[Saved entries]
+--
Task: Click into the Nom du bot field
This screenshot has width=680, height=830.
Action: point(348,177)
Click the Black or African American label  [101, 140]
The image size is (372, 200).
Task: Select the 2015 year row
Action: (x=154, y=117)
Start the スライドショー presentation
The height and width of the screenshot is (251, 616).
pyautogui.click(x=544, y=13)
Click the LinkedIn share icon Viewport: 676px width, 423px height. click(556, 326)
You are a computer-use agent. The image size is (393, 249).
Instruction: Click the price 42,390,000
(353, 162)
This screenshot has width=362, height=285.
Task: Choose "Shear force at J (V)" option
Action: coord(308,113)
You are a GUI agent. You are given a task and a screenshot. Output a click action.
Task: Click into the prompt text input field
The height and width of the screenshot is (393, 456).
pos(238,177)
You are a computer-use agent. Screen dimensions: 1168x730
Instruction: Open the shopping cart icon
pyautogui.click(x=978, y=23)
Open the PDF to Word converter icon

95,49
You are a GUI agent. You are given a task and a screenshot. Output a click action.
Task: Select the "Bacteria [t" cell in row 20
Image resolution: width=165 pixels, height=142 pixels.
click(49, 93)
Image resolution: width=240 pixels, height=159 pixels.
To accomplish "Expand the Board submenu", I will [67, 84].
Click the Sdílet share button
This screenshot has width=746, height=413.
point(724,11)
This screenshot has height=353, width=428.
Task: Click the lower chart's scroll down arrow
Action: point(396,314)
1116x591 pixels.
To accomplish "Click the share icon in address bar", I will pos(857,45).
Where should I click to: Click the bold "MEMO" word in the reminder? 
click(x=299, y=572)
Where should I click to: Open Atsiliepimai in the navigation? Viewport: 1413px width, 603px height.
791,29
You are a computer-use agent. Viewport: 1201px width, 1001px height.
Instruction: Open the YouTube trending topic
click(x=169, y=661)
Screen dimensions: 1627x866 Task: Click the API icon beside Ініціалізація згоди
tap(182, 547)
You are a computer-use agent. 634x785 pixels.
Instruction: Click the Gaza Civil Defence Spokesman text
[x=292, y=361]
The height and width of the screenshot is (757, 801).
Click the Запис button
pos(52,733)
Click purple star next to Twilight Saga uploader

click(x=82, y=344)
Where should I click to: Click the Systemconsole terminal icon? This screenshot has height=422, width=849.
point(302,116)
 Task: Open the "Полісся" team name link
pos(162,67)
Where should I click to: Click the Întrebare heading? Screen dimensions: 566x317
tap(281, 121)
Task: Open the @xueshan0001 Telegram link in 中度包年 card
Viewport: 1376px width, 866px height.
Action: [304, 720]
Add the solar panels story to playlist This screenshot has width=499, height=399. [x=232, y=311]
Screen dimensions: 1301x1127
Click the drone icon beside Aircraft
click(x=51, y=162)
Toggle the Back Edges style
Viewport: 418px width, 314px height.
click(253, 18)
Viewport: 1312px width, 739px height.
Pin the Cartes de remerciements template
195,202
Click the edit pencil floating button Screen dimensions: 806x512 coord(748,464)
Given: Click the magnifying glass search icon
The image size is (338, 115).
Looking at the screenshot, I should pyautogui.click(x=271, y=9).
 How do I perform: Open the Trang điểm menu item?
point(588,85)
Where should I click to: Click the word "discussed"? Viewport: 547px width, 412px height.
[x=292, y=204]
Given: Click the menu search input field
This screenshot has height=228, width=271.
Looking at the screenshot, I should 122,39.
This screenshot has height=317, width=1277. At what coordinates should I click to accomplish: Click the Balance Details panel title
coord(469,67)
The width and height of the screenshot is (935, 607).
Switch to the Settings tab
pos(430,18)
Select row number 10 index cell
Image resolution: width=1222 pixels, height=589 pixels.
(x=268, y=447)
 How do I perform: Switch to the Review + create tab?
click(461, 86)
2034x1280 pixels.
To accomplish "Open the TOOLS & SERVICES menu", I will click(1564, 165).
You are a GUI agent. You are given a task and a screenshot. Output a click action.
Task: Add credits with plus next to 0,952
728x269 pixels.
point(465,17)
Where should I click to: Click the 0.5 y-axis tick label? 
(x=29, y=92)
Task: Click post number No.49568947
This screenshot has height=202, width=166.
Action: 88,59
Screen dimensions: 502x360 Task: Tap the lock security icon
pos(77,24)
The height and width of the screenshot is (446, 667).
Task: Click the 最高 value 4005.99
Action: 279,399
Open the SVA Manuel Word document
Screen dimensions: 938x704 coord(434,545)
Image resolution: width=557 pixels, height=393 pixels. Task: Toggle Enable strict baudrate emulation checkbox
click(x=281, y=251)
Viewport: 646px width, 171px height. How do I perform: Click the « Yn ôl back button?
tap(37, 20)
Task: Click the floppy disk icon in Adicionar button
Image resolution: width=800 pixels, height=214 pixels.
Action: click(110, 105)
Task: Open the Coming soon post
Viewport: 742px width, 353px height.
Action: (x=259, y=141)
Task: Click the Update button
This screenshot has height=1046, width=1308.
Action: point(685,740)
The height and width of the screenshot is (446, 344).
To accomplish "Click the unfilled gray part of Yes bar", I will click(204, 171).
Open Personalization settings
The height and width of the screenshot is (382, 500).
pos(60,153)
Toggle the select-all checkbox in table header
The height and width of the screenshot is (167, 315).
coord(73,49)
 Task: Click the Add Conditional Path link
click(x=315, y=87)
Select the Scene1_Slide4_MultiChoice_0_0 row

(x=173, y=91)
+--
Exercise>
Write out once more the lines above beginning at the line with "Screen dimensions: 502x360"; continue through the final line and stop there.

Reply>
Screen dimensions: 502x360 Task: Tap the lock security icon
pos(77,24)
The height and width of the screenshot is (446, 667).
Task: Click the 最高 value 4005.99
Action: 279,399
Open the SVA Manuel Word document
Screen dimensions: 938x704 coord(434,545)
Image resolution: width=557 pixels, height=393 pixels. Task: Toggle Enable strict baudrate emulation checkbox
click(x=281, y=251)
Viewport: 646px width, 171px height. How do I perform: Click the « Yn ôl back button?
tap(37, 20)
Task: Click the floppy disk icon in Adicionar button
Image resolution: width=800 pixels, height=214 pixels.
Action: click(110, 105)
Task: Open the Coming soon post
Viewport: 742px width, 353px height.
Action: (x=259, y=141)
Task: Click the Update button
This screenshot has height=1046, width=1308.
Action: point(685,740)
The height and width of the screenshot is (446, 344).
To accomplish "Click the unfilled gray part of Yes bar", I will click(204, 171).
Open Personalization settings
The height and width of the screenshot is (382, 500).
pos(60,153)
Toggle the select-all checkbox in table header
The height and width of the screenshot is (167, 315).
coord(73,49)
 Task: Click the Add Conditional Path link
click(x=315, y=87)
Select the Scene1_Slide4_MultiChoice_0_0 row

(x=173, y=91)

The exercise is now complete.